I am sorry to be a pedant but in that respect my pathology is derived from a long study of the opinions of HM judges who suffer from the same disability. Definitions are phenomenally important in tax statutes.
1 IHT RNRB
“Dwelling-house” is not defined in s 8H IHTA 1984. It does not import the definition from TCGA 1992 or any other Act. There is a very limited importation is subsection(7) of the meaning of “job-related” to determine whether it can be considered a residence. It is therefore to be interpreted as an ordinary English word, and may have been interpreted as such in context in other Acts, fiscal or otherwise. This is not wonderful news as this cavalier decision not to elaborate in more detail on its meaning has caused much unnecessary trouble in relation to SDLT.
2 CGT PPRR
“Dwelling-house” is not defined either in s222 TCGA 1992, confirmed as HMRC’s view in CG64230. HMRC do accept that the term is not restricted to houses as such: CG64305, 64309 and 64325.
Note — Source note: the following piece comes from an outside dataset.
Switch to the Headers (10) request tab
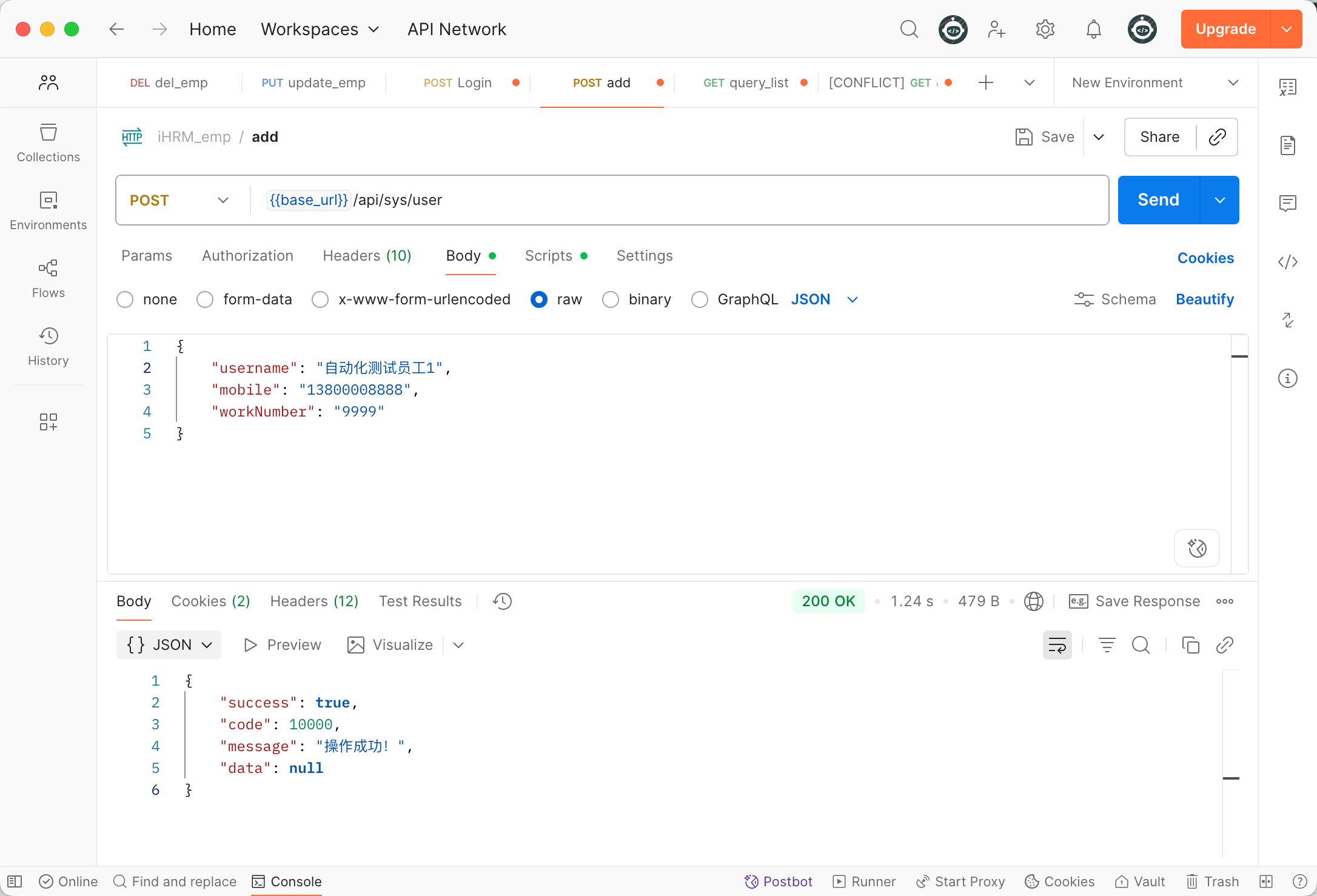Image resolution: width=1317 pixels, height=896 pixels. (367, 256)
The word “dwelling” in para 5 Sch 1B TCGA is defined but has nothing to do with s222: it applies to determine whether or not a person has made a “disposal of residential property” for the purposes of applying the appropriate rate of CGT to the gain arising: s1H(2)(a).
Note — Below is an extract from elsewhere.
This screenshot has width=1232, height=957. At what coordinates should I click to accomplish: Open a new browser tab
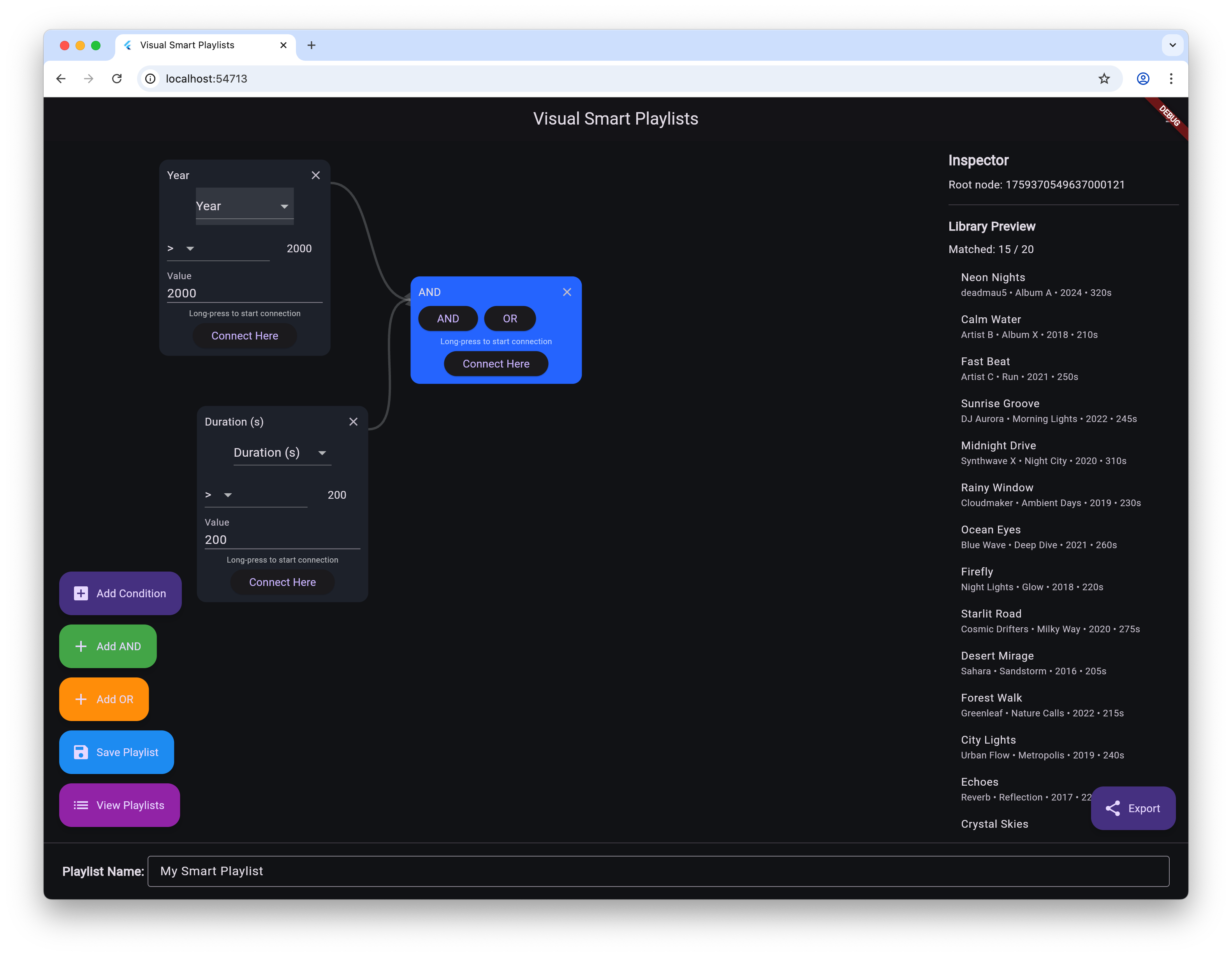click(312, 45)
That definition states that a building is a dwelling “for the purposes of this Schedule” if
(a)it is used, or suitable for use, as a dwelling, or
(b)
it is in the process of being constructed or adapted for use as a dwelling
It could not be clearer that it is not intended to interpret wording in s222. It is open to a Court, of course, to decide that “dwelling-house” has that meaning but not by applying Schedule 1B.
3 SDLT
An important component for rate of charge is the definition of “residential property” which includes “a building that is used or suitable for use as a dwelling, or is in the process of being constructed or adapted for such use” s116 FA 2003. For the purposes of multiple dwellings relief a “dwelling” means a building or part of a building which is used or is suitable for use as a single dwelling or is in the process of being constructed or adapted for such use": Sch 6B. The same definition is employed for higher rate transactions in Sch4A and first time buyer’s relief in Sch6ZA. Note that HMRC consider a building “would need to be suitable for an occupant generally, not just for a particular type of occupant like a relative or a squatter”: SDLTM000415. However the definition is in the alternative: used OR suitable to be used which must encompass actually used although unsuitable.
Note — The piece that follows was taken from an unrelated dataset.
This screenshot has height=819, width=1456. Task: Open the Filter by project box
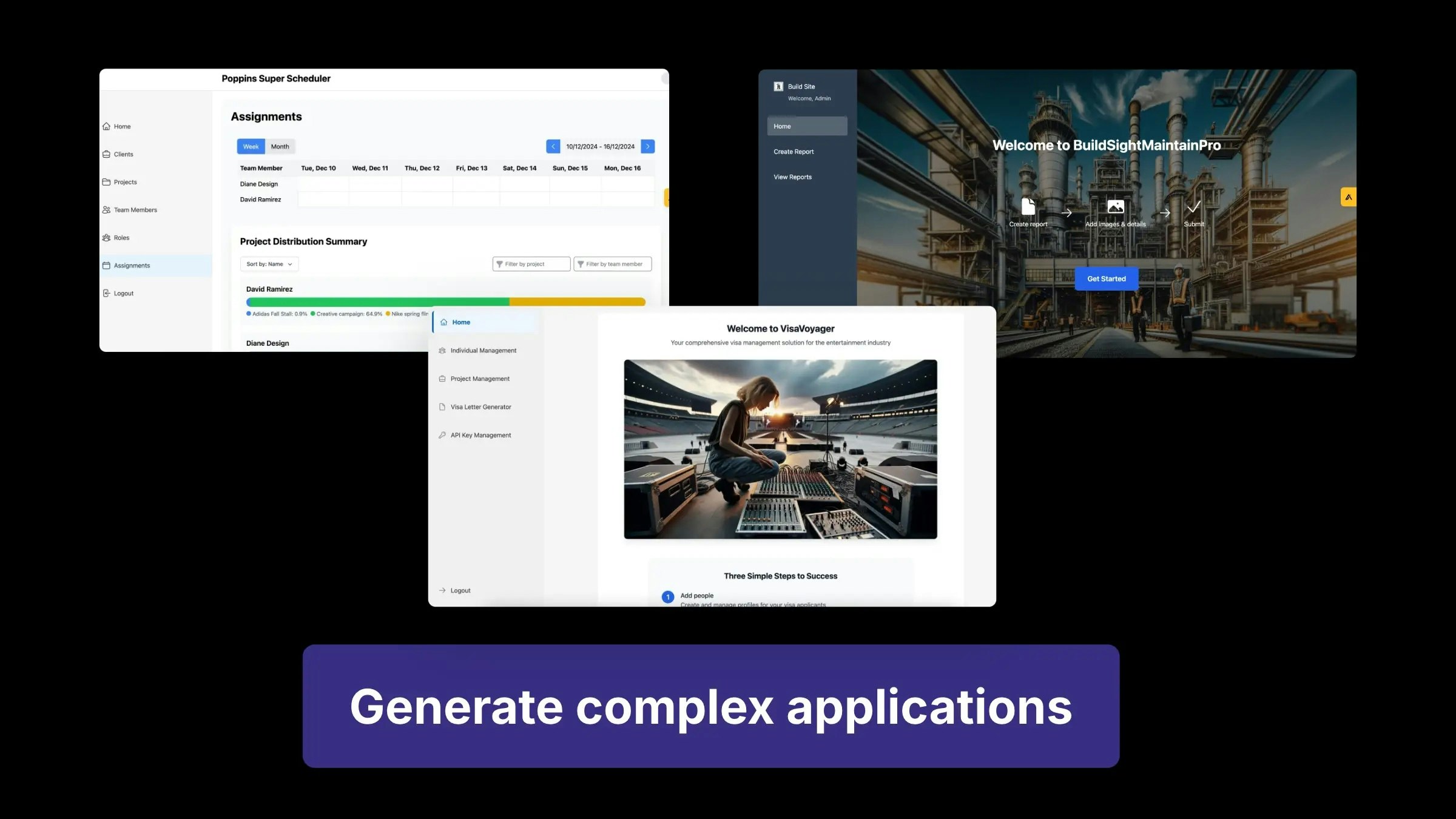531,264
These definitions cannot be implied into IHT and CGT though they too are not further defined and have their meanings in context as ordinary English words. It seems at least open to argument that, in the absence of these specific wider definitions, the words “dwelling-house” or “dwelling” would ordinarily exclude buildings not suitable for relevant use or under construction/adaptation but the contrary argument is that they are inserted, where they do appear, solely for the avoidance of doubt.
The lamentable failure of the legislature to define “dwelling” for SDLT led to myriad Tribunal decisions about granny annexes, staff quarters, and other varieties of supposed separate and multiple dwellings for MDR, exacerbated by scheme sales merchants predating possible refunds, nearly all claims for which failed. Guidance in SDLTM00410-00430 was published in October 2019 but had been asserted over many prior years in correspondence as HMRC’s view and should have been published as soon as it became settled, and even better legislated from 2003 in the definition. MDR is to be repealed after of 31 May 2024 but HMRC will still cavil about garden and grounds, when and if an incomplete building is “suitable” SDLTM00385, and whether land is residential or not or mixed.
4 The original query
I tend to agree with Malcolm that the legal niceties would not necessarily prevent an incomplete building from being a “dwelling house” and thus an “only or main residence” for CGT but it must surely depend on the degree of completion. CGT requires only that it should be objectively a “dwelling-house” and factually the residence of its owner. It does not strictly import the alternative test of “suitability” for SDLT or what HMRC identify as the criteria for a single dwelling being separate from another for that tax. There must be a point at which an incomplete building cannot yet be said to be a “dwelling-house” at all or “residence” even if the owner is living there after a fashion at a time when no one else would. I would certainly question whether that would be accepted by HMRC unless he genuinely lived there exclusively rather than tried to nominate it while also living elsewhere. Self-builders are never in any event totally free of the risk of s224(3) or trading: see CG65200 onwards.